If we complain that the church today is straying from traditional ways, then we need to recognise how culturally dependent that tradition is, and how much Jesus was breaking from the traditions of the 1st century when he preached and enacted the Gospel.
Joseph’s role is also underappreciated because he is not an obvious leader, in the same way that the new testament focuses so heavily on certain key apostles and allows the others to fade into the background.
It is again cultural conditioning that we focus on people that we perceive as successful, despite the Gospel making it clear that there is no favouritism in the Kingdom to come.
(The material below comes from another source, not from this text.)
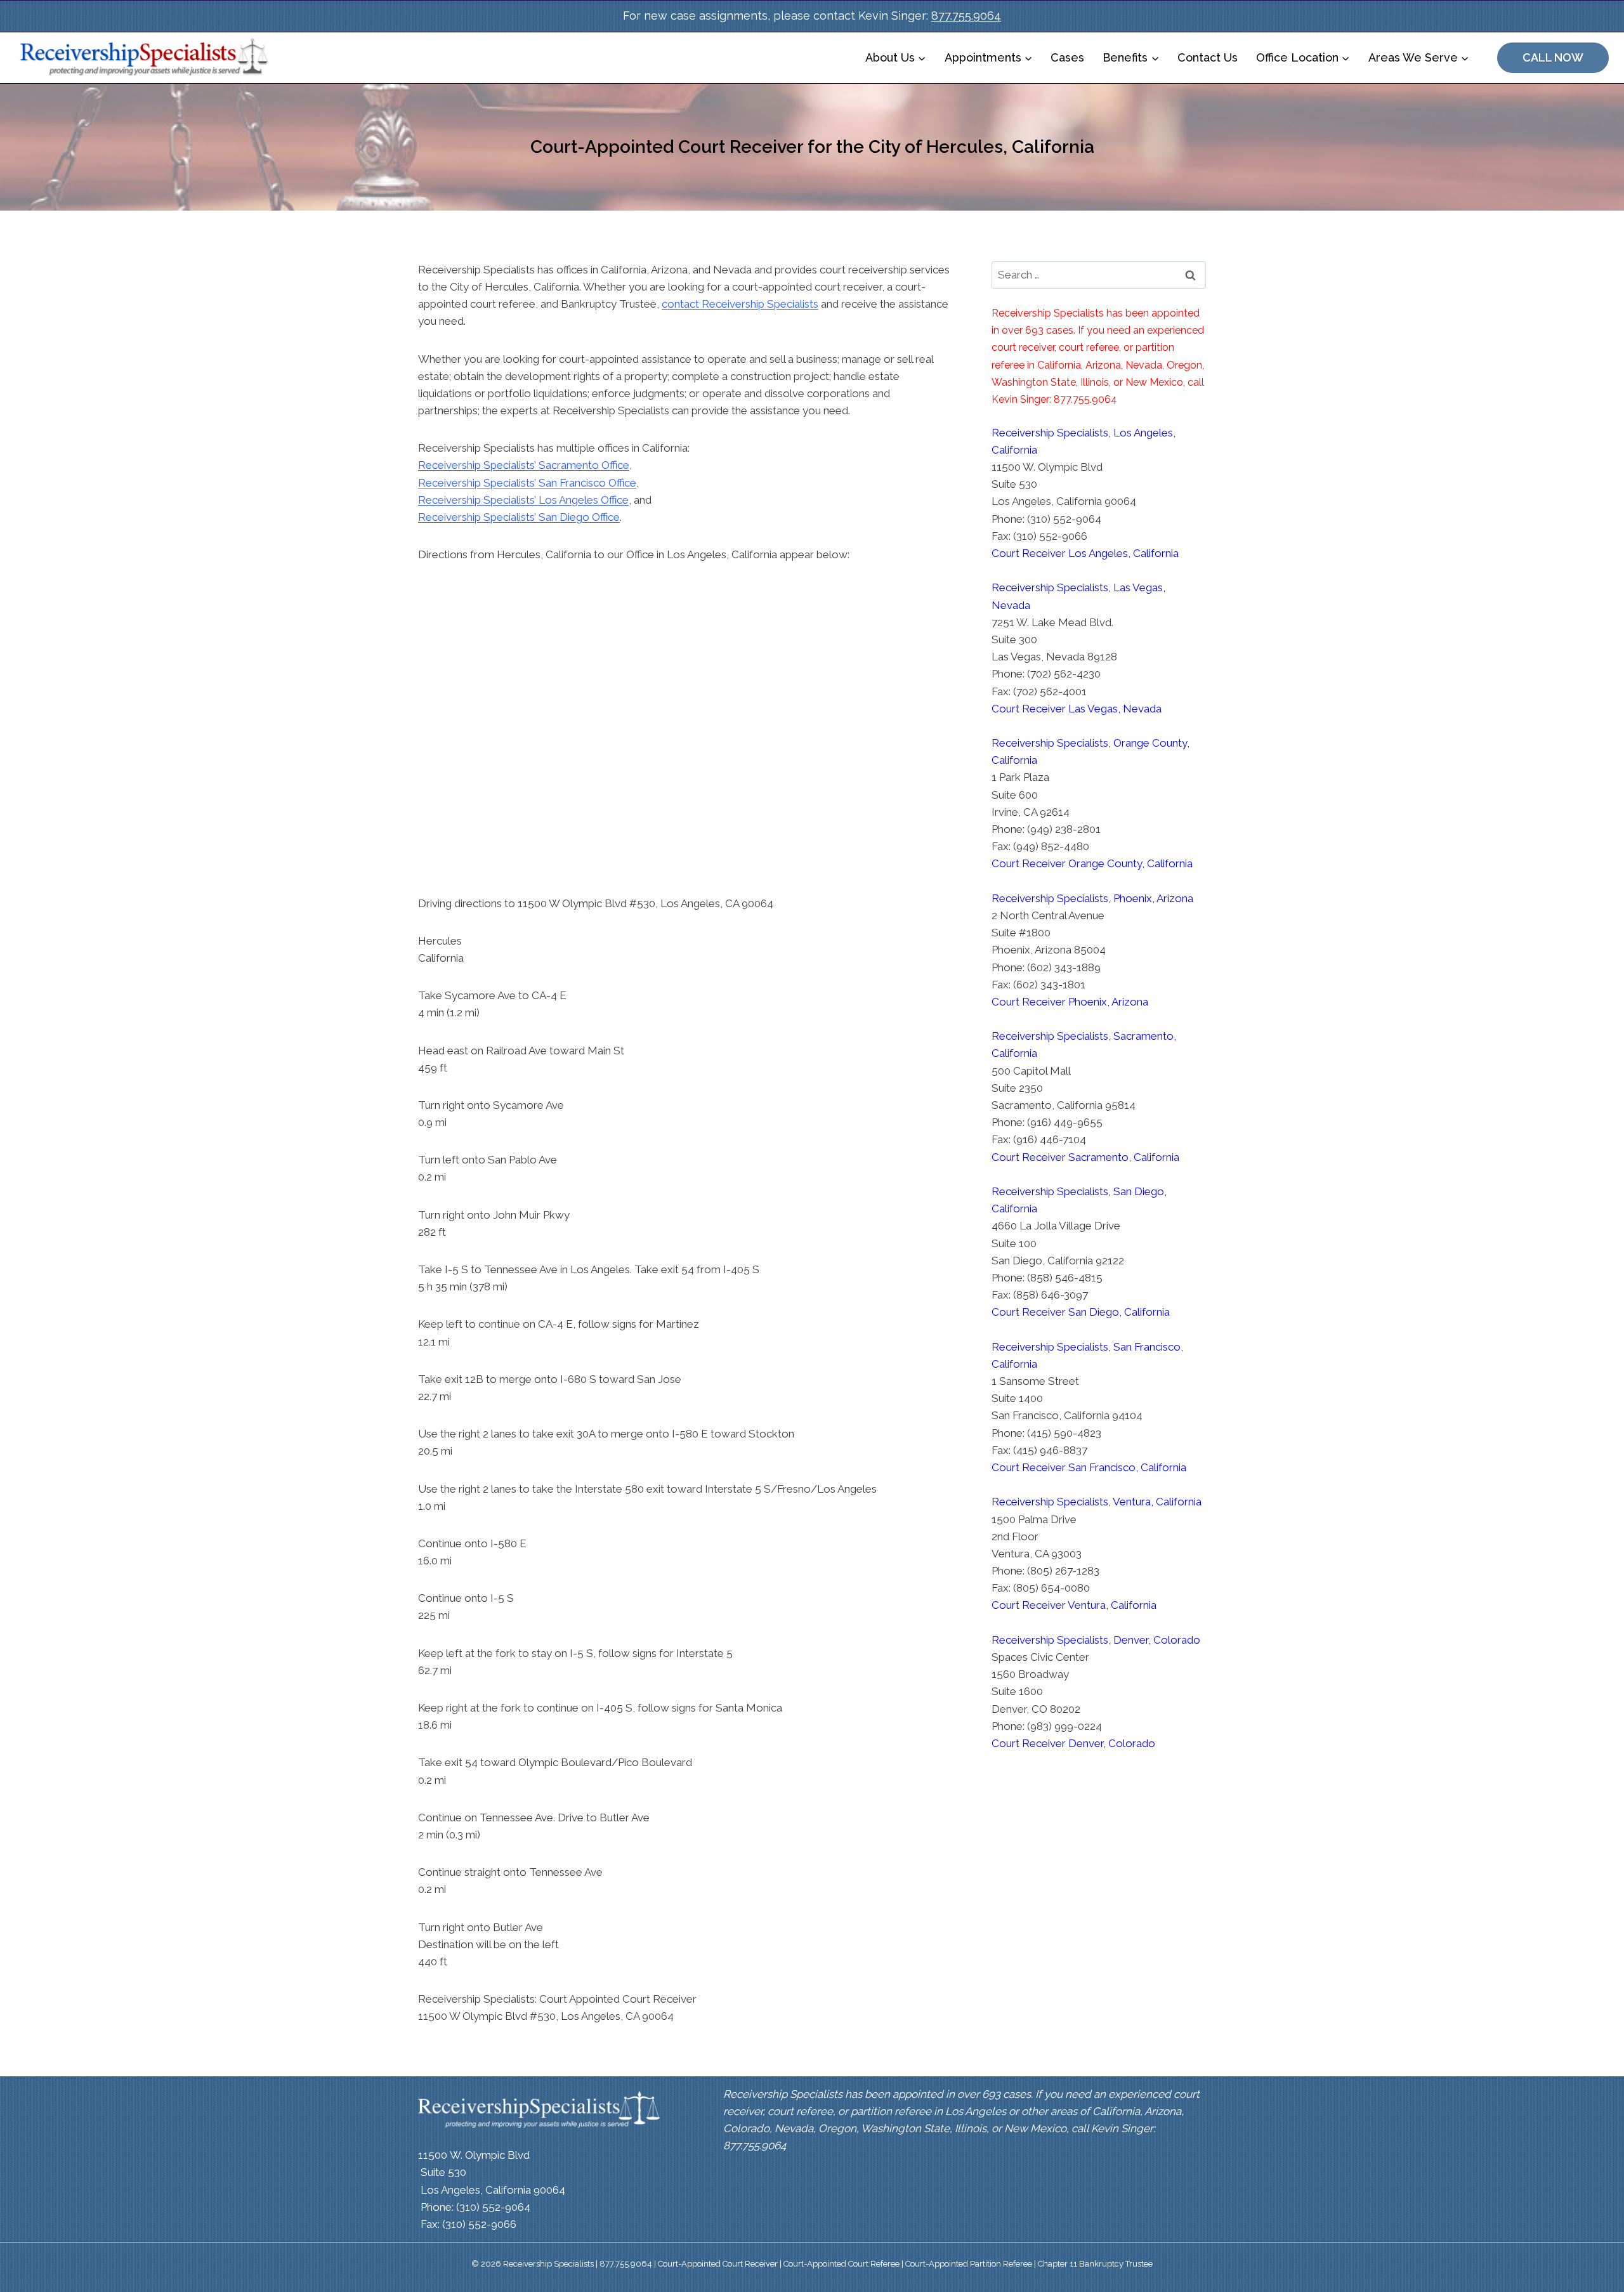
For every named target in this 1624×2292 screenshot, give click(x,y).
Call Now (1552, 57)
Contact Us (1207, 57)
It is a lesson the modern church often fails to heed, elevating the flashily and outwardly successful over those who offer constant and tireless comfort and ministry, and ignoring that exceptional success is all too often built on shallow, human, foundations, rather than the sure foundation of the Gospel.
It is hard to escape from our cultural conditioning.
Considering Joseph as Jesus’ father sets us thinking about the language we use of God the Father.
For many people this can carry a lot of personal or sociological baggage, as our view of God is conditioned by our experience of family relations or patriarchal models of society, especially negatively.
The problem is that all too often, we are projecting our concept of what a father is onto God, rather than taking the divine model of fatherhood: an all loving, self-effacing, completely sacrificial model of fatherhood, and using that as an expectation that we should aspire our human instances of fatherhood to reach for, even if we can never match.
So this Christmas, as we contemplate the holy family, let us think deeply about how we can model the meekness and obedience of Joseph, the courage and righteousness of Mary, and the self-sacrifice of Jesus, divine majesty humbled into mortal human incarnation.